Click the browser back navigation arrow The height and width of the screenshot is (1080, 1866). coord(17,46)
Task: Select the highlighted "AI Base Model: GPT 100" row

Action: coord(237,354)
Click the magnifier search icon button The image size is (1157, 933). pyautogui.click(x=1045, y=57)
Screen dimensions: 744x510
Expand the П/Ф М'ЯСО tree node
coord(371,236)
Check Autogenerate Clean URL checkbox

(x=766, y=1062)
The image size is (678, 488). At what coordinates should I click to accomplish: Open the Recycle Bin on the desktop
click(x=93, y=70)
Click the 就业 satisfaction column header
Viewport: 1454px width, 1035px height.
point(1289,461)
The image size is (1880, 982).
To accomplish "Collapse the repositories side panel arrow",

----

**YOUR GOAL**
Reproduce the material above line for line, with no changes.

**ANSWER TO THIS EXERCISE**
Click the browser back navigation arrow The height and width of the screenshot is (1080, 1866). coord(17,46)
Task: Select the highlighted "AI Base Model: GPT 100" row

Action: coord(237,354)
Click the magnifier search icon button The image size is (1157, 933). pyautogui.click(x=1045, y=57)
Screen dimensions: 744x510
Expand the П/Ф М'ЯСО tree node
coord(371,236)
Check Autogenerate Clean URL checkbox

(x=766, y=1062)
The image size is (678, 488). At what coordinates should I click to accomplish: Open the Recycle Bin on the desktop
click(x=93, y=70)
Click the 就业 satisfaction column header
Viewport: 1454px width, 1035px height.
point(1289,461)
The image size is (1880, 982).
To accomplish "Collapse the repositories side panel arrow",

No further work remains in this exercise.